К книге
Пугало.Страница 18
95%
Страница 18
18

Со смертью бабы Липы умерла Подлиповка, но не земля, на которой стояла она более пяти веков. Да и умерла-то Подлиповка не совсем, а как бы в летаргический сон впала. На период долгой зимы. А вес4 ной, помяните мое слово, понаедут в нее новые крестьяне, на худой конец дачники. И первым — отставной полковник Смурыгин закопошится в ее земле. Сохатый из своего небытия вылезет. Да и с Парамошей не все ясно. Ему-то ведь не просто понравилось у бабы Липы, не просто ожил он в Подлиповке, но и как бы заново родился. Во всяком случае — ощутил этот «реставрационный» процесс именно там, под сводами старой липы. Ощутил и остался благодарным.

Ну вот, с размышлениями — все позади. Риторический узор (не философский орнамент, увы) проявлен достаточно четко. Но есть еще и чисто писательские заботы, а именно: завершение узора сюжетного. Этим и займемся.

В момент, когда за окнами основательно рассвело, по отключенным проводам вновь пустили электричество. В избе вспыхнула лампочка! Но Парамоша даже не вздрогнул: к этому времени он уже был готов не только к неожиданностям, но и к действиям.

Тихо, невнятно так улыбаясь восторжествовавшей в нем музыке, достаточно тихо, чтобы не оскорбить улыбкой скорбного момента, Парамоша сходил в сени, взял на руки скрюченное тельце, отнес, нетяжелое, на кровать, за отгородку. Раздвинул полог, чтобы лучше видеть покойницу, видеть, чтобы не бояться.

Старушка лежала вовсе не страшная. На лице у нее было все спокойно: глаза призакрыты веками, рот сомкнут, морщины, хоть и не расправились, но все равно стало их как бы поменьше и не такие глубокие, как прежде. Вот нос, конечно, не убавился, скорей наоборот. Еще при жизни ввалившиеся губы не могли уже ничего изобразить, и все же некое воспоминание об улыбке исходило от поверженного лица, как бы испарение недавнего света мыслей источалось в полумрак ее вдовьего алькова.

И тут Парамоше пришел на память его недавний разговор с бабой Липой. Он тогда зубы ей заговаривал, чтобы она не впадала в забытье, чтобы не умирала подольше.

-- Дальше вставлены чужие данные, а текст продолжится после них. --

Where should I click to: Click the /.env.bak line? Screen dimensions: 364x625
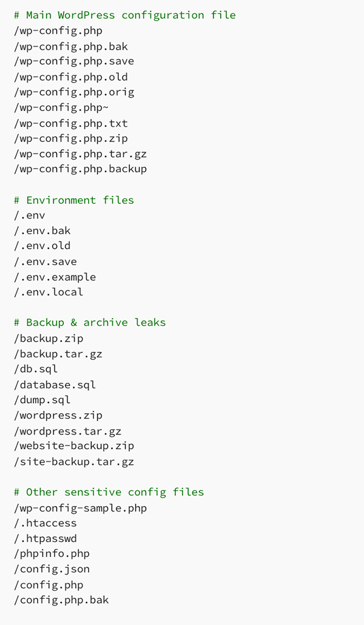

Машинально спросил он ее о счастье. «Вот вы столько лет прожили, в чем, скажите, по-вашему, счастье в жизни, Олимпиада Ивановна?» Даже самый серьезный вопрос может оказаться глупым — смотря как, когда, а главное — кто его задает? Но баба Липа не отмахнулась. Она ответила примерно так: «Счастье, Васенька, в улыбке. Ежели человек улыбается, значит, в ем счастье». — «А что, — подумал он тогда. — В этом что-то есть. По себе знаю: в любой озверевшей компании появись с улыбкой на губах — никто тебя не тронет. Во всяком случае, бить по улыбке кулаком не станут».

И, глядя сейчас на отблеск угасшей улыбки старой женщины, благодарный Парамоша и сам улыбнулся, и ничего гнетущего не ощутил. Психоватенькая, издерганная «городским образом жизни» конструкция Васеньки устояла. После многоминутного обследования лица покойной Парамоша почувствовал себя если не блудным сыном земли, матери нашей всеобщей, то в какой-то мере близким родственником этой умолкнувшей женщины, обязанным ей своим новым духовным пристанищем, и начиная с этих минут понес в себе великий торжественный долг, сделался по-настоящему озабоченным, то есть взрослым.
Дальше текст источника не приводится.